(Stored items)

■ ■ ■

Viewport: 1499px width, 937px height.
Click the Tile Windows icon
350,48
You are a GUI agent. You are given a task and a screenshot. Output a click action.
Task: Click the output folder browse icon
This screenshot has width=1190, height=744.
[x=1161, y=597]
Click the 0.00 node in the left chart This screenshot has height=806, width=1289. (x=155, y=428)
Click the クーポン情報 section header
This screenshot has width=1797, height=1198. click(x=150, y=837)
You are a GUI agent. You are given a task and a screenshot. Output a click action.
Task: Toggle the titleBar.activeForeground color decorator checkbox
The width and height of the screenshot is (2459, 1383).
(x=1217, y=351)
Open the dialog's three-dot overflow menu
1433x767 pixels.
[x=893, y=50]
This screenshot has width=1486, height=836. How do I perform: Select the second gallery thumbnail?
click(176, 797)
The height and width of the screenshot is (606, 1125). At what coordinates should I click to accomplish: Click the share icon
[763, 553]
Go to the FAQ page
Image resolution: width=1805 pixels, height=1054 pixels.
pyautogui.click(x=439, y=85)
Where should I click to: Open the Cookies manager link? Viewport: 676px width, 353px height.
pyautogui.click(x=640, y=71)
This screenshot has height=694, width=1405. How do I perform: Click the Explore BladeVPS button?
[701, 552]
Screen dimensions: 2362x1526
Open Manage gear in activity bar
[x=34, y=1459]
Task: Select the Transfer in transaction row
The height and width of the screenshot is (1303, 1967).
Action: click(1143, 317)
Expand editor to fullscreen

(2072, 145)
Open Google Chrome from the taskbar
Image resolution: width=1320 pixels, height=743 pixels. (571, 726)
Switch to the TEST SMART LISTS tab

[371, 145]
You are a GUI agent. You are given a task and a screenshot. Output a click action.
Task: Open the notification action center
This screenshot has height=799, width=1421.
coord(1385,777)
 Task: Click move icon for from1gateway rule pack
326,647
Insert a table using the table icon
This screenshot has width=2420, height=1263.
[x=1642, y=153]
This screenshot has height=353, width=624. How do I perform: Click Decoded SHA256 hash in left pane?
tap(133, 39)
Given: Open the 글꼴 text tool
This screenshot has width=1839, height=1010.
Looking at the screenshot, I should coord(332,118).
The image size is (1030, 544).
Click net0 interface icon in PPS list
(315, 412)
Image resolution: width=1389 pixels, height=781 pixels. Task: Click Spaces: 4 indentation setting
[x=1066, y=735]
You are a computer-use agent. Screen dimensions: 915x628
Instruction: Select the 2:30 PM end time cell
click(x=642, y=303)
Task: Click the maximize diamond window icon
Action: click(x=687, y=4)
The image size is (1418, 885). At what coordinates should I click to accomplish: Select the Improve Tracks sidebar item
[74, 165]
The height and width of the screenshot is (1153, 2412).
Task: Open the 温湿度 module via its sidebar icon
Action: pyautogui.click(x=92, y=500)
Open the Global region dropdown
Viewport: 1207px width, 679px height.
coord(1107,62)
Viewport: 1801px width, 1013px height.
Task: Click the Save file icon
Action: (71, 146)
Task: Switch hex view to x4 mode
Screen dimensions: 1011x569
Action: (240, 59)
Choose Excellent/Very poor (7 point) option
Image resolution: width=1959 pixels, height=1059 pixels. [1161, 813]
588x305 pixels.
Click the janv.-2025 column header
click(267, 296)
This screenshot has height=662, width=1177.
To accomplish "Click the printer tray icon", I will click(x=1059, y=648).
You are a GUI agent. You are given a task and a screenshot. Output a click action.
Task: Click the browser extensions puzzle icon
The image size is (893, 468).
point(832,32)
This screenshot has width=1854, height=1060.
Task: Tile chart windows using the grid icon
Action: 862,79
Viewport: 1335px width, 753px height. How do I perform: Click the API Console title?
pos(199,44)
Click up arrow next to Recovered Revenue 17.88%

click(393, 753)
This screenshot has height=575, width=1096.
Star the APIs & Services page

■ ■ ■

### TO DO
In the data above, find the line with "This screenshot has height=799, width=1421." and the line with "You are a computer-use". Retype both, plus every line between them, exactly.

### SOLUTION BELOW
This screenshot has height=799, width=1421.
coord(1385,777)
 Task: Click move icon for from1gateway rule pack
326,647
Insert a table using the table icon
This screenshot has width=2420, height=1263.
[x=1642, y=153]
This screenshot has height=353, width=624. How do I perform: Click Decoded SHA256 hash in left pane?
tap(133, 39)
Given: Open the 글꼴 text tool
This screenshot has width=1839, height=1010.
Looking at the screenshot, I should coord(332,118).
The image size is (1030, 544).
Click net0 interface icon in PPS list
(315, 412)
Image resolution: width=1389 pixels, height=781 pixels. Task: Click Spaces: 4 indentation setting
[x=1066, y=735]
You are a computer-use agent. Screen dimensions: 915x628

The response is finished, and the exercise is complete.